What is expected.
Give back the full material exactly. Omit no line.

Extracted material.
= = = = = = =
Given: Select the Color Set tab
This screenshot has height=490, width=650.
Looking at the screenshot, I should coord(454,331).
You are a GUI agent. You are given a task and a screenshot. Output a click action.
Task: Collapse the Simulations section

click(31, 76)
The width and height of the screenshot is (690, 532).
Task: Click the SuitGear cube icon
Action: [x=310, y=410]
= = = = = = =
Output below.
Given: Select the Color Set tab
This screenshot has height=490, width=650.
Looking at the screenshot, I should coord(454,331).
You are a GUI agent. You are given a task and a screenshot. Output a click action.
Task: Collapse the Simulations section

click(31, 76)
The width and height of the screenshot is (690, 532).
Task: Click the SuitGear cube icon
Action: [x=310, y=410]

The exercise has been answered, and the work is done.